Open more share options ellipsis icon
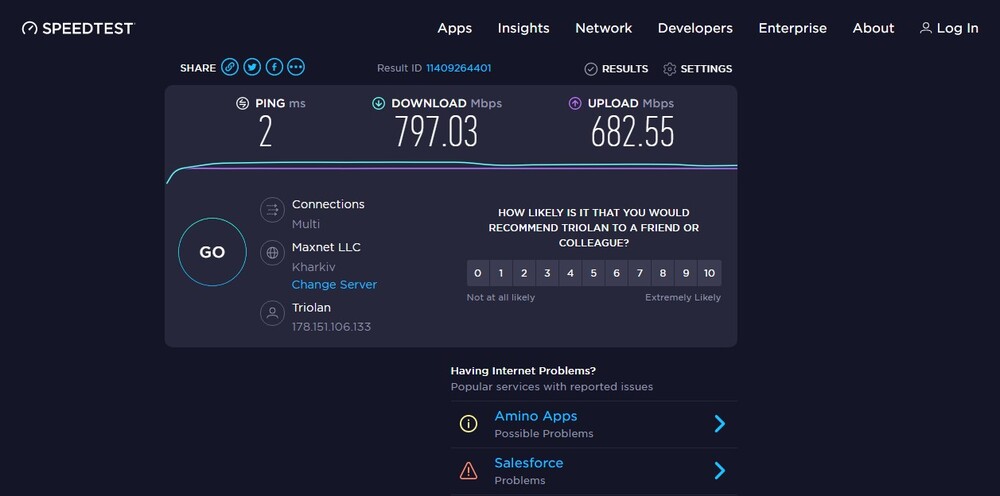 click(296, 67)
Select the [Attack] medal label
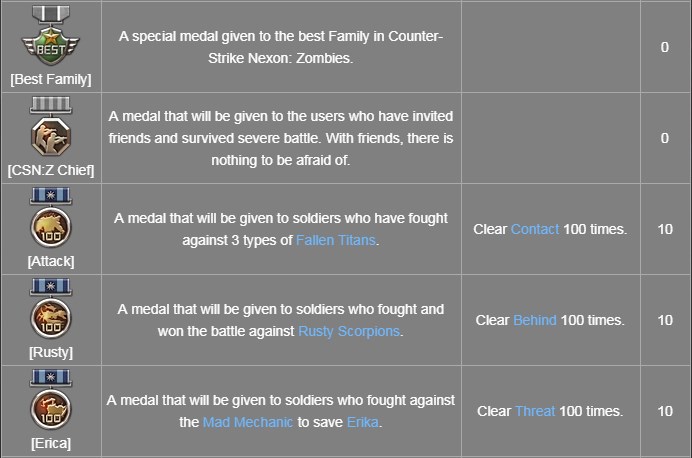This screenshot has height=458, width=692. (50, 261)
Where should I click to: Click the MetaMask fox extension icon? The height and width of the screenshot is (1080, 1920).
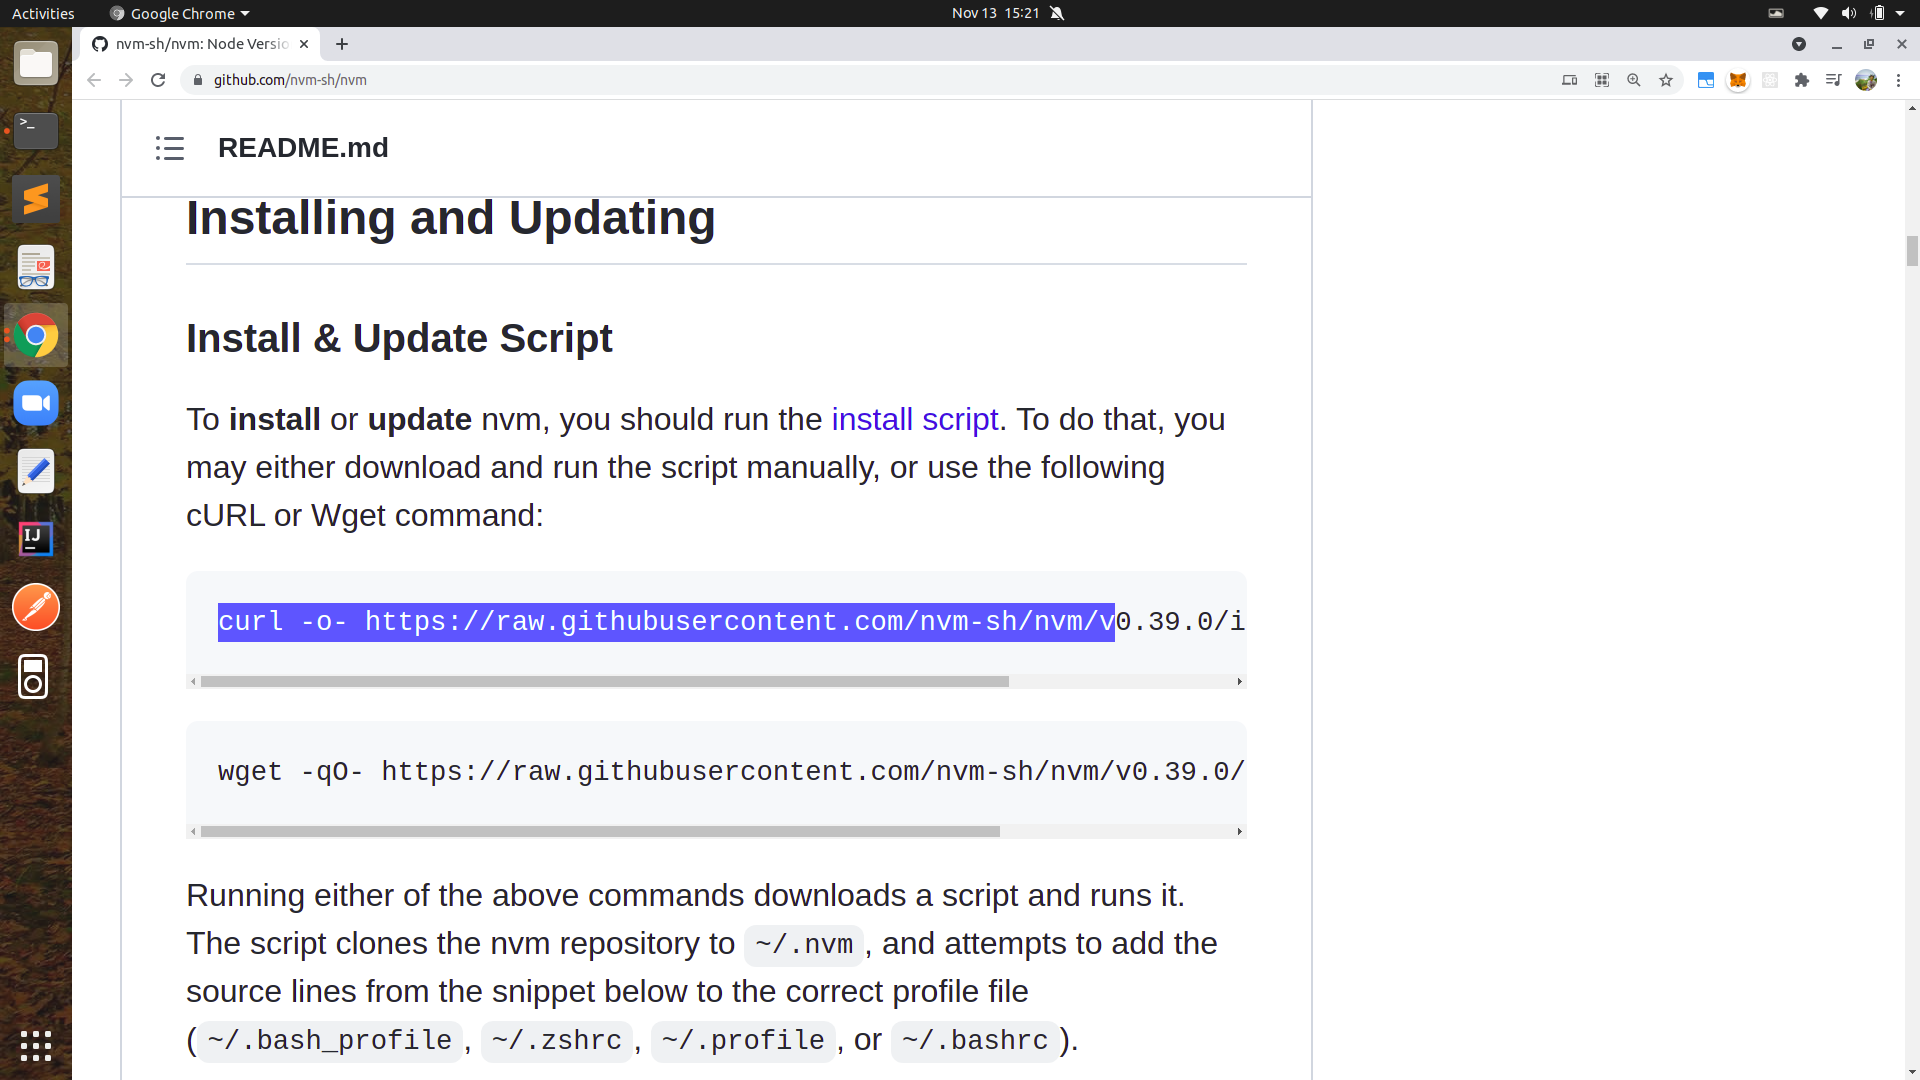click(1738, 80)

++++++++++

## Try it
When you copy the listing above, reproduce every line exactly and skip the images.

## Response to this exercise
Open more share options ellipsis icon
 click(296, 67)
Select the [Attack] medal label
This screenshot has height=458, width=692. (50, 261)
Where should I click to: Click the MetaMask fox extension icon? The height and width of the screenshot is (1080, 1920).
click(1738, 80)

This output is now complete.